7月1日施行の「民族団結進歩法」は、外国人の言論に対し北京が管轄権を行使する、これまでで最も積極的な試みとなる。
7月1日施行の「民族団結進歩法」は、外国人の言論に対し北京が管轄権を行使する、これまでで最も積極的な試みとなる。

7月1日に施行された中国の「民族団結進歩法」は、チベットや新疆に関する中国共産党の主張を損なうとみなされる言論を理由に、外国人の訴追を認める法的権限を北京に付与する。
「北京は同法を利用し、チベット語の使用制限、宗教的自由の弾圧、チベット人としての平和的アイデンティティ表明への罰則化を通じて、強制同化キャンペーンを強化している」。151のチベット関連団体および支援団体は6月27日付の公開書簡で、14カ国の外相と欧州連合(EU)に対しこう警鐘を鳴らした。
同法は教育と公的生活における主要言語として北京語(普通話)を義務付け、宗教活動に「中国化」を要求し、民族団結を脅かすとみなされる行為に対する罰則を拡大している。関係団体によれば、約100万人のチベット人の子どもが公立の寄宿学校に預けられ、北京語を主言語とした教育を受け、チベット語やチベット文化へのアクセスは限られている。欧州議会は4月30日に同法を非難し、エストニア、ラトビア、リトアニアの議員らは欧州全体での非難決議を求めている。

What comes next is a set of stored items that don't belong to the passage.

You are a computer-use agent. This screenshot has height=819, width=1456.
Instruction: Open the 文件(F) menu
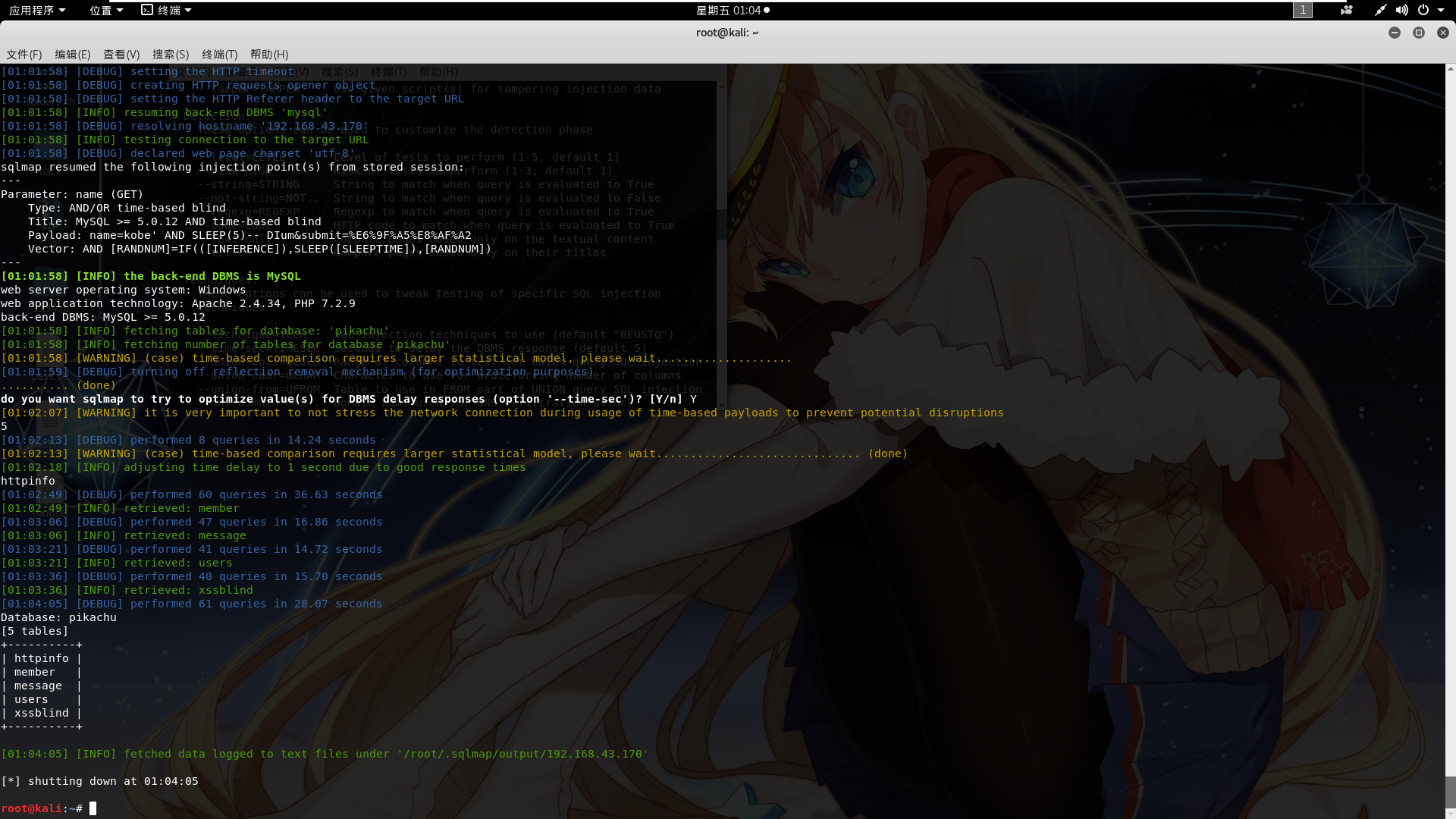point(24,55)
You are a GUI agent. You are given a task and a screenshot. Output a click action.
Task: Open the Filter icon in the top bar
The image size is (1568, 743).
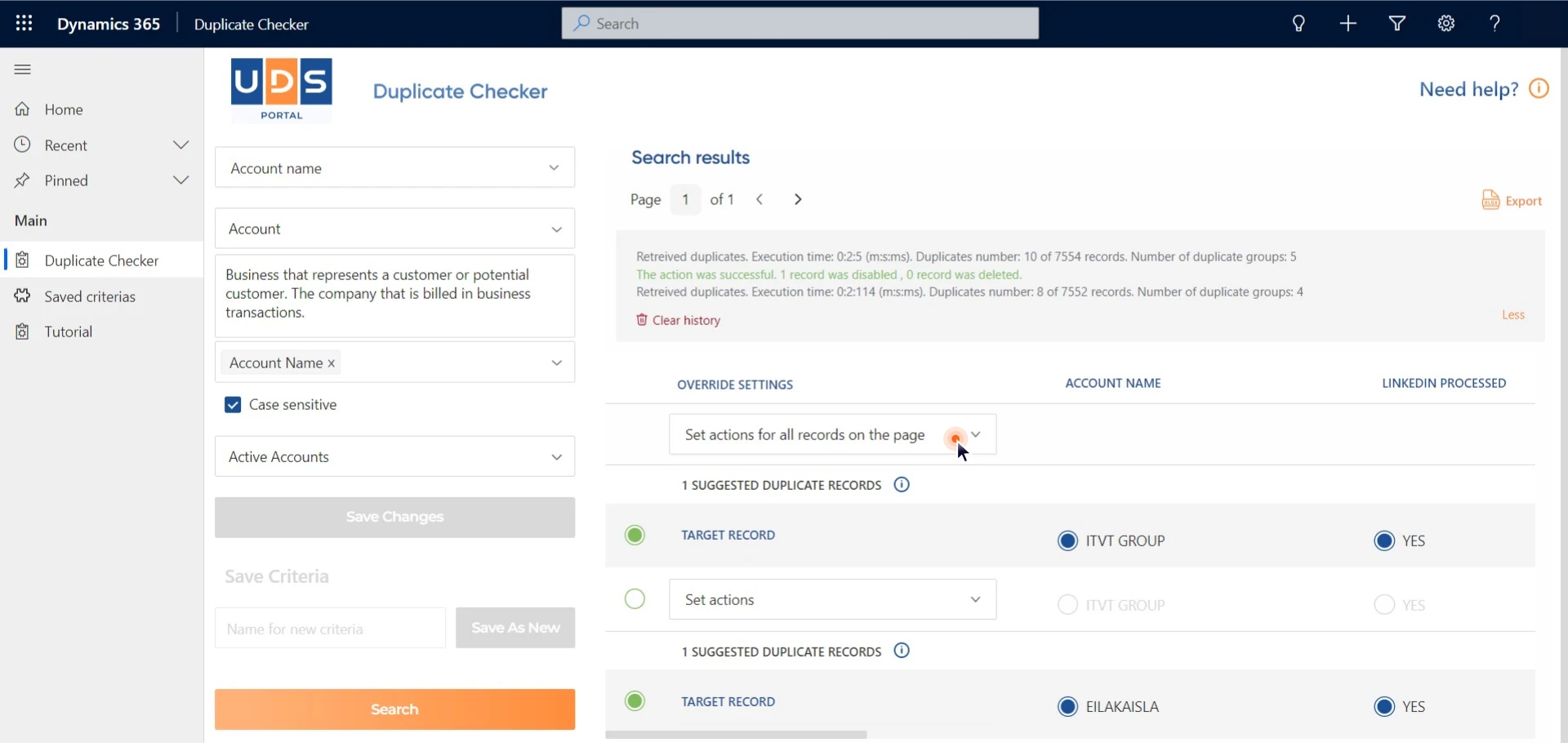(x=1396, y=24)
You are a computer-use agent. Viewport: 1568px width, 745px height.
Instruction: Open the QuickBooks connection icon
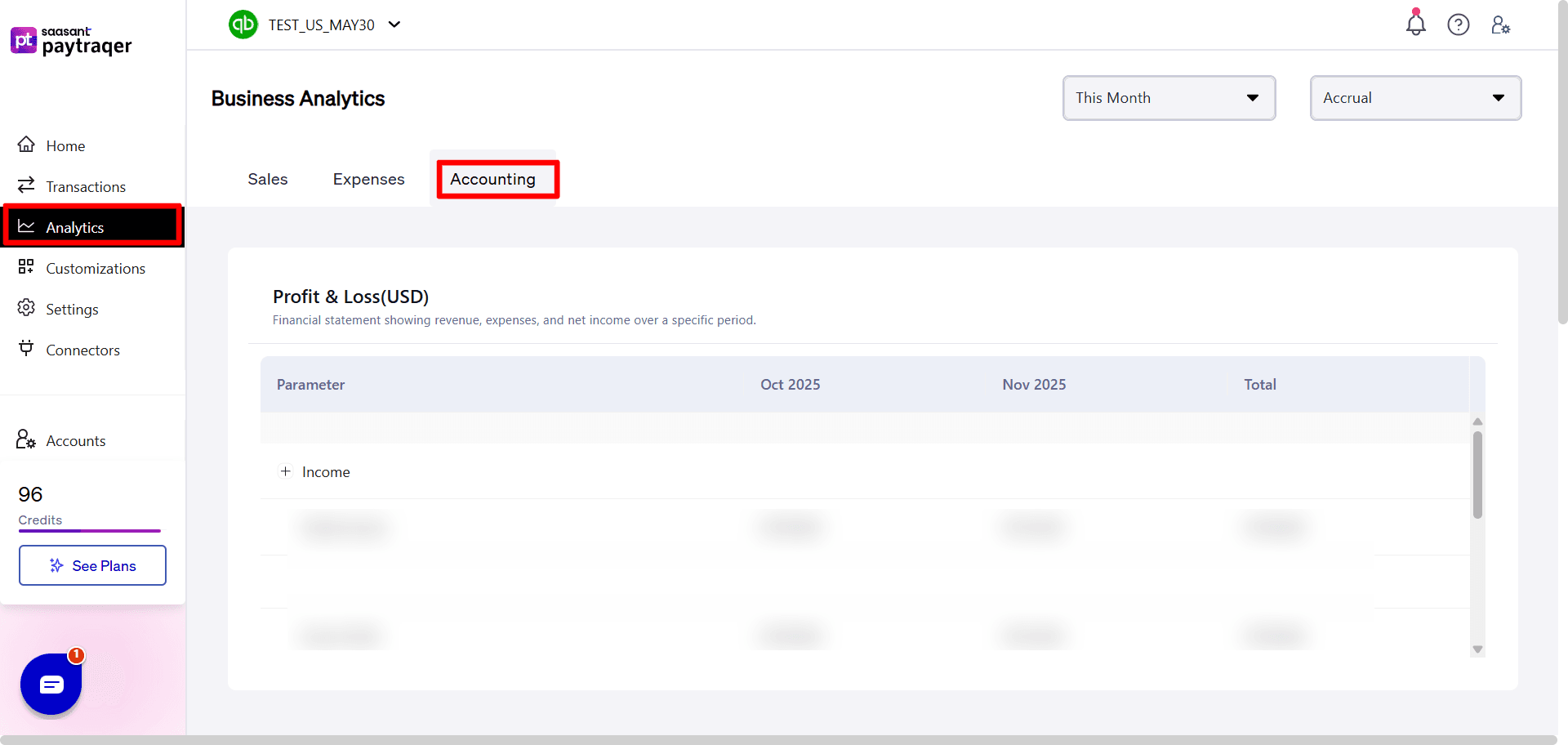click(243, 25)
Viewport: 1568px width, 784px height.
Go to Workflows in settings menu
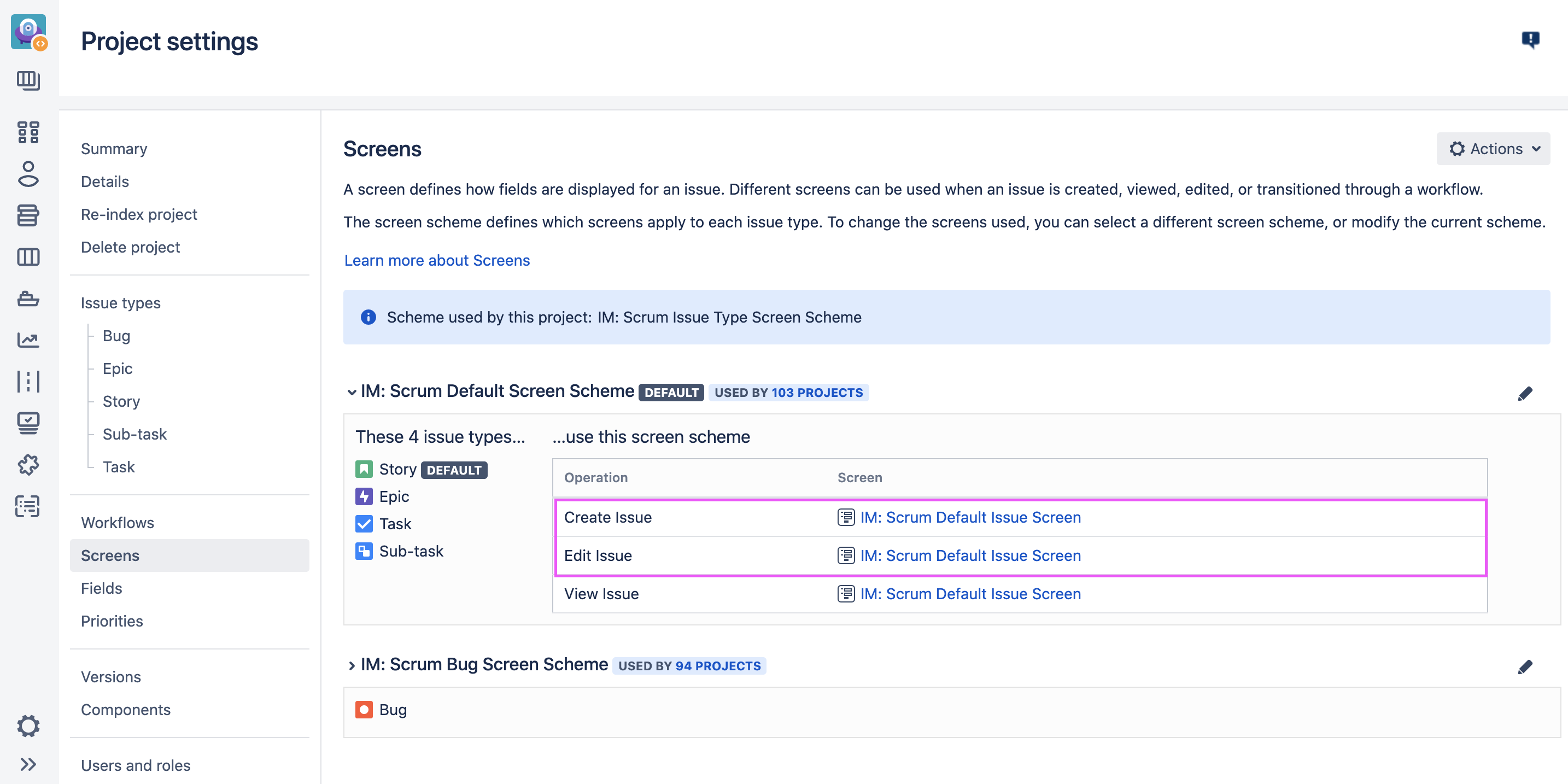[x=118, y=522]
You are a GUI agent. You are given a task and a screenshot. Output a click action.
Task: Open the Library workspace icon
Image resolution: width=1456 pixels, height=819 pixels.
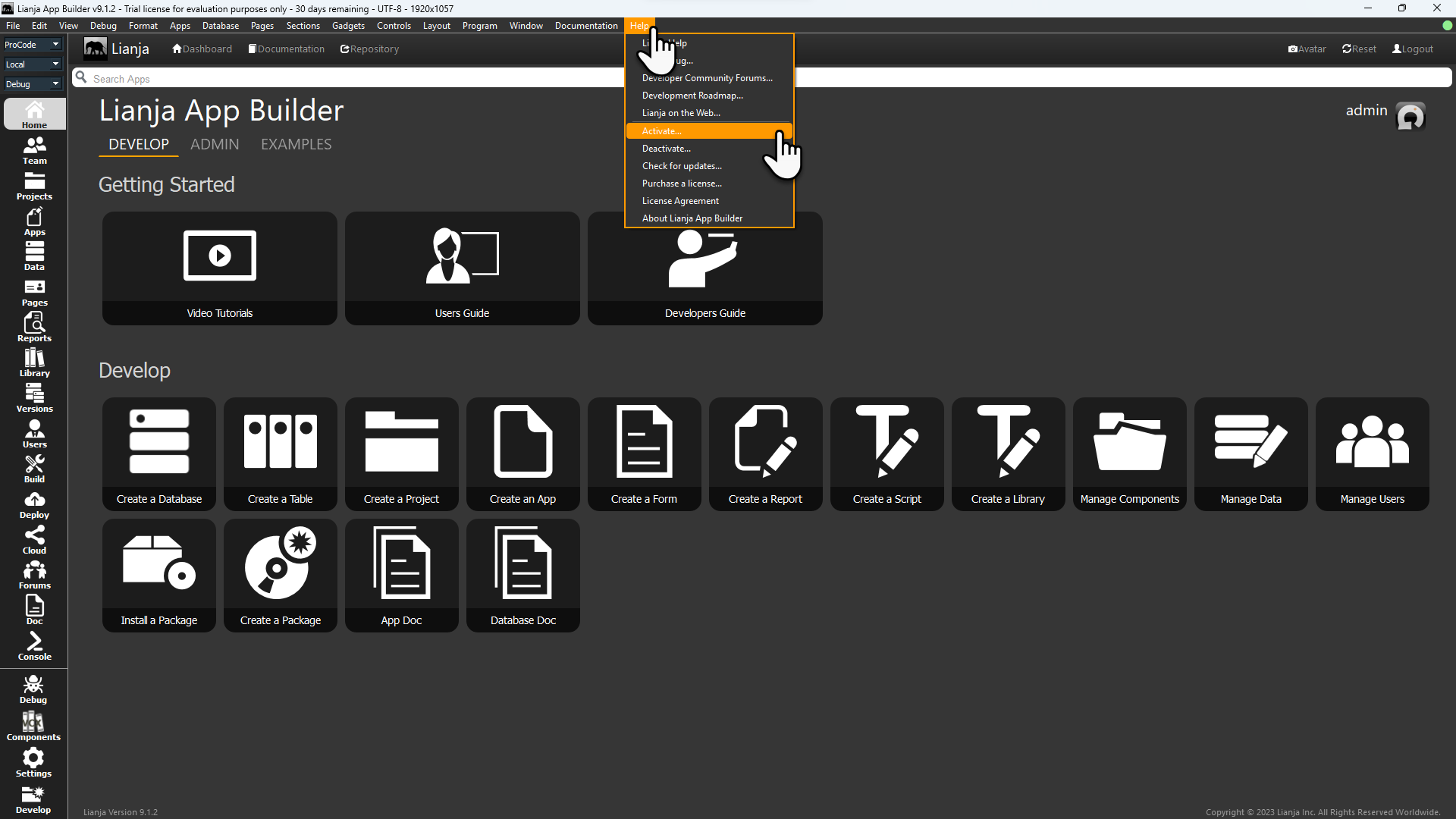pos(34,362)
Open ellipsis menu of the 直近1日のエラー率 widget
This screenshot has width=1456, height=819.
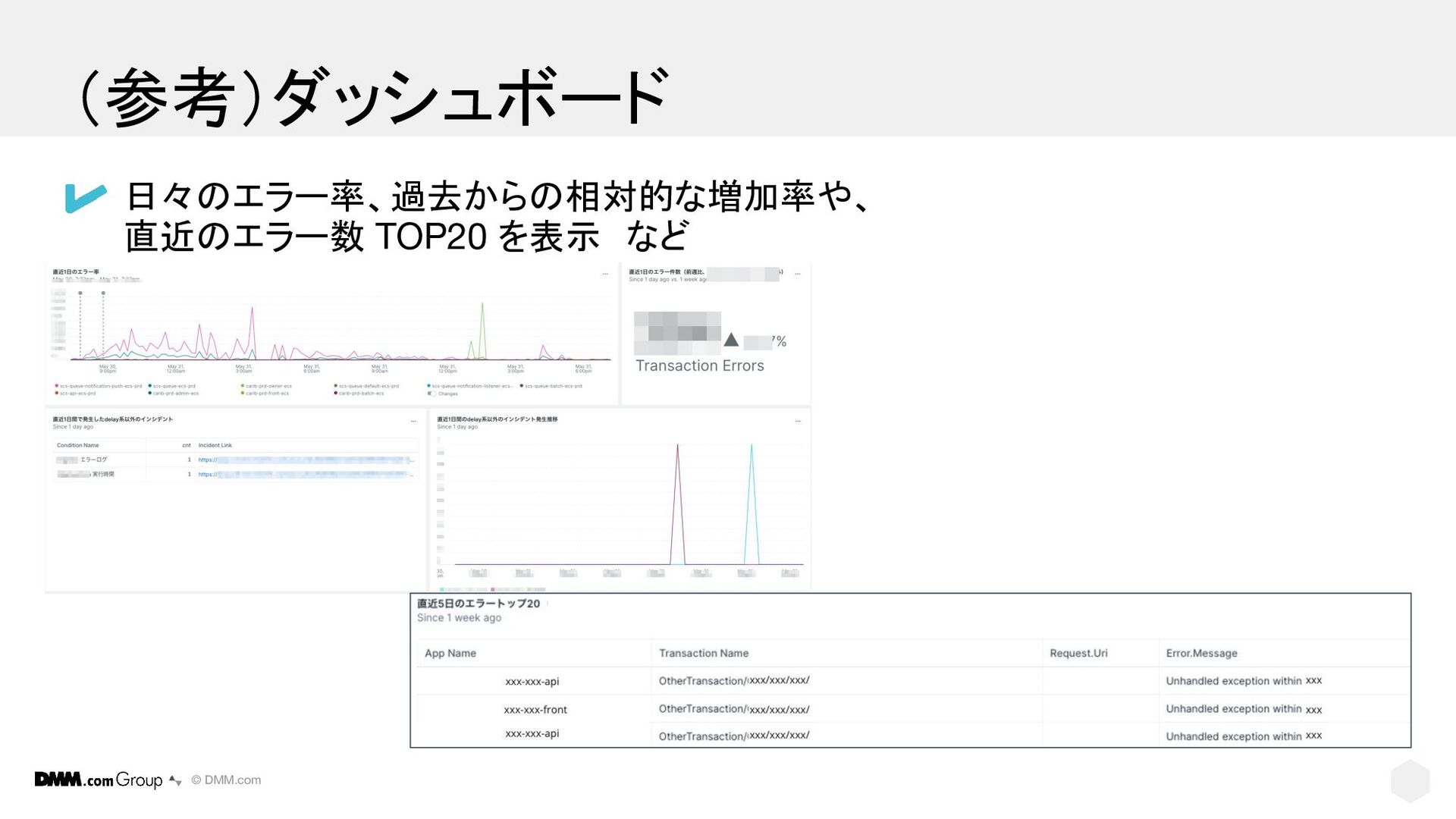click(605, 273)
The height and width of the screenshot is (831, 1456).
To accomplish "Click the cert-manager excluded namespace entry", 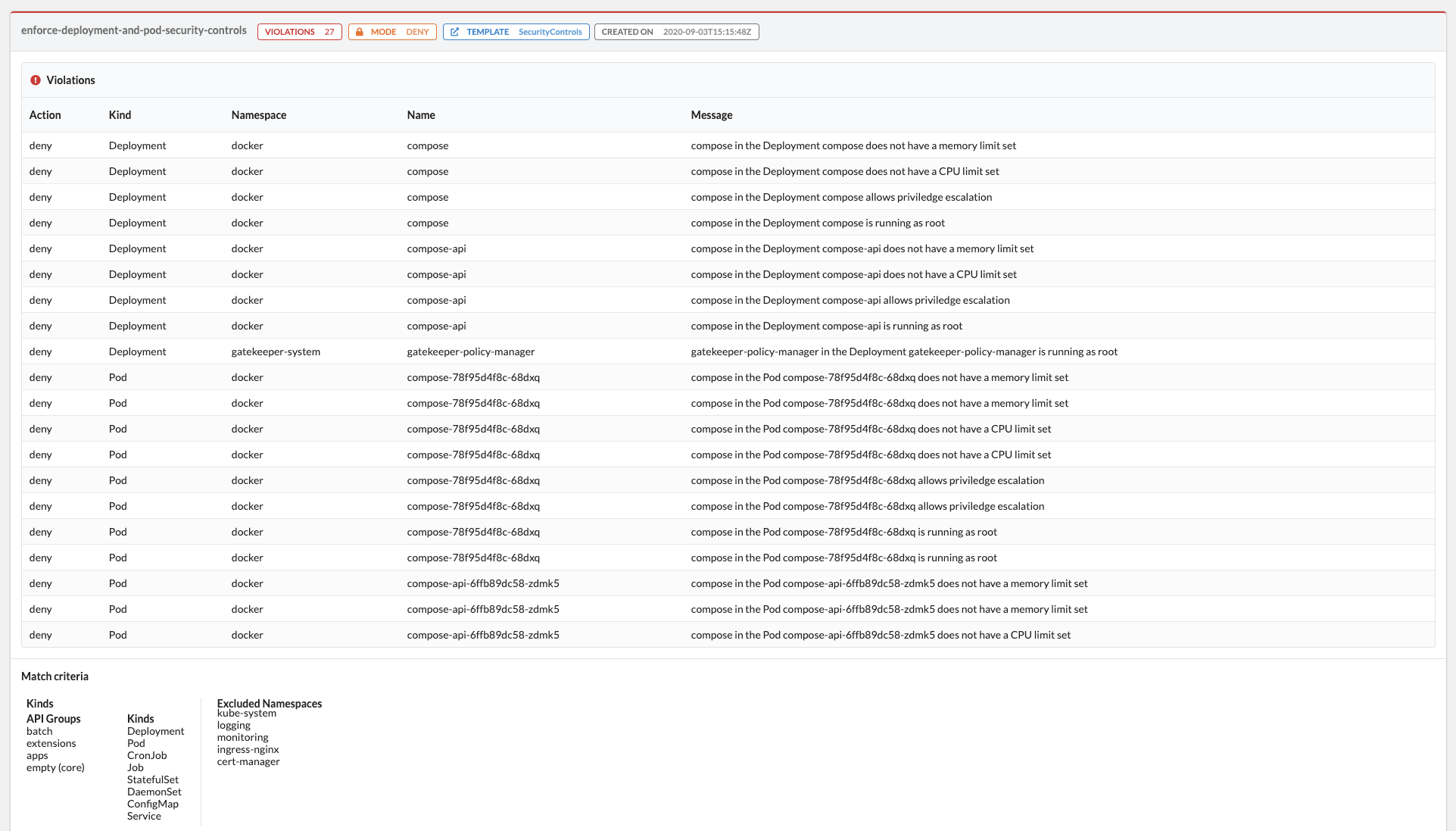I will [248, 761].
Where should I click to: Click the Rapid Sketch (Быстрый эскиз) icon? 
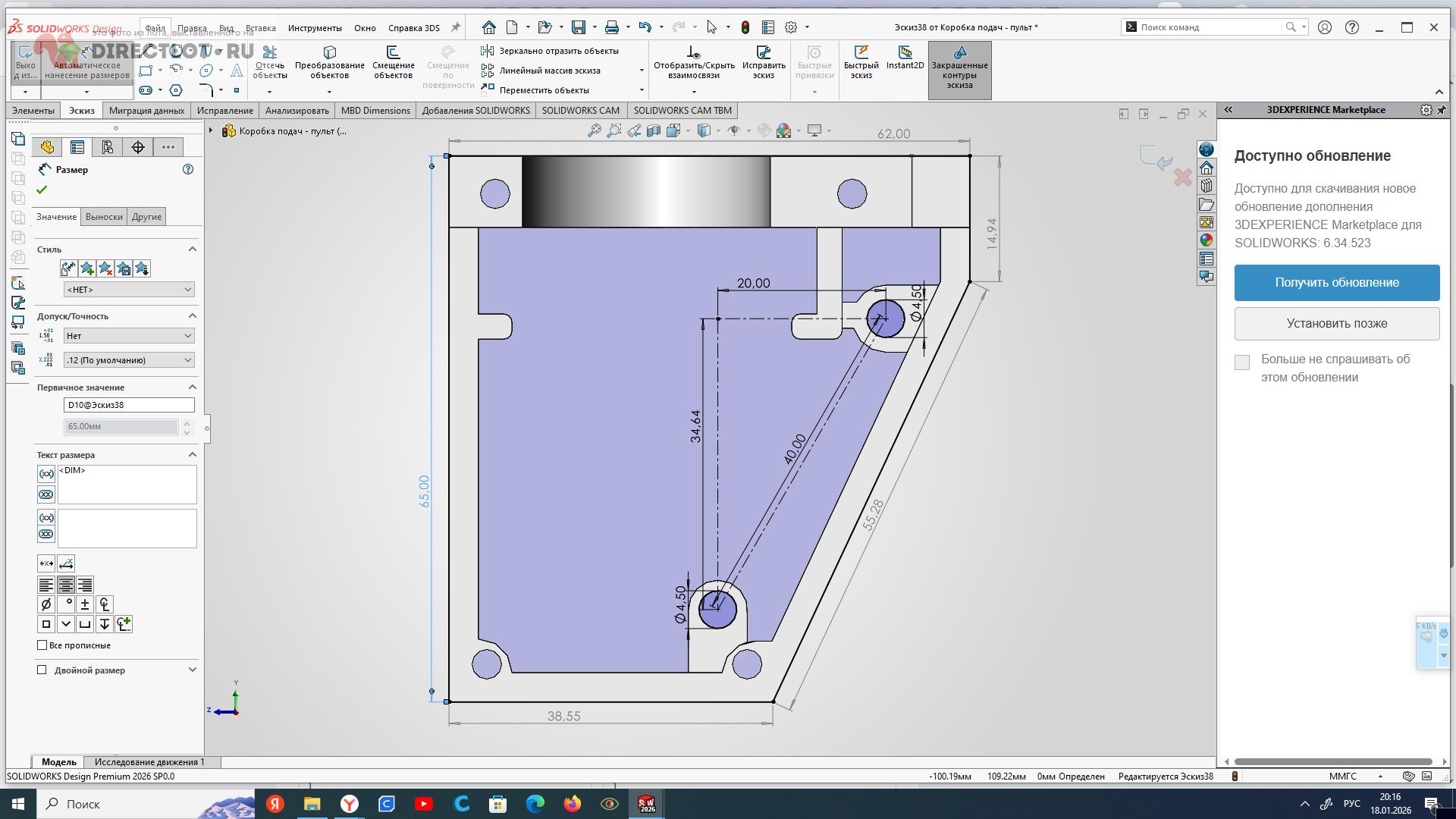pyautogui.click(x=861, y=52)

同法は、国際社会が「北京が主張する党の歴史解釈に誰も、どこからでも異議を唱えてはならない」という立場を受け入れるかどうかの試金石となる。米国では超党派の議員が5月、インド・ダラムサラのチベット亡命政府への支援を盛り込んだ「チベット未来保証法」を提出した。
同法第63条は、中国当局に対し、「民族団結と進歩を損ない、または民族分裂を引き起こす」行為を行う国外の組織や個人に対して行動を起こすよう明示的に指示している。この条項は、国外の中国系反体制派を監視・威嚇する既存の取り組みをさらに強化するものだ。先月には、ニューヨーク・ブロンクス在住の米国市民であるLu Jianwang被告が、マンハッタンで中国の警察署を運営し、中国公安部の違法な代理人として活動した罪で有罪判決を受けた。同被告は最大30年の禁錮刑に直面している。
同法の枠組みは、2011年から2016年までチベット自治区の共産党書記を務め、その後新疆に異動した陳全国(Chen Quanguo)の下で策定された。新疆では、彼の「グリッド管理」システムが大量収容と予測警察活動へと発展した。北京が最後に域外管轄権を伴う広範な国家安全法を施行したのは、2020年6月の香港国家安全法である。為替データによると、同法施行後1カ月でハンセン指数は7%下落し、オフショア元は対米ドルで1.2%減価した。
投資家にとって、同法は中国西部地域にエクスポージャーを持つ企業に規制リスクをもたらし、米中対立の再燃の可能性を高める。チベットは、バッテリーやエレクトロニクスのグローバルサプライチェーンに不可欠なリチウムやレアアース鉱物の重要な埋蔵量を有している。制裁や貿易制限のエスカレーションは、テクノロジーから鉱業に至るまでのセクターに影響を与える可能性があるが、短期的な直接的な市場影響は不透明である。
7月6日に91歳の誕生日を迎えるダライ・ラマ14世の後継者問題は、今後の最も重大な火種の一つである。北京は既に、チベット仏教指導者の生まれ変わりには国家の承認が必要であると主張しており、自らの候補を指名し、中国が承認する対抗する精神的権威を創設する可能性がある。
本記事は情報提供のみを目的としており、投資助言を構成するものではない。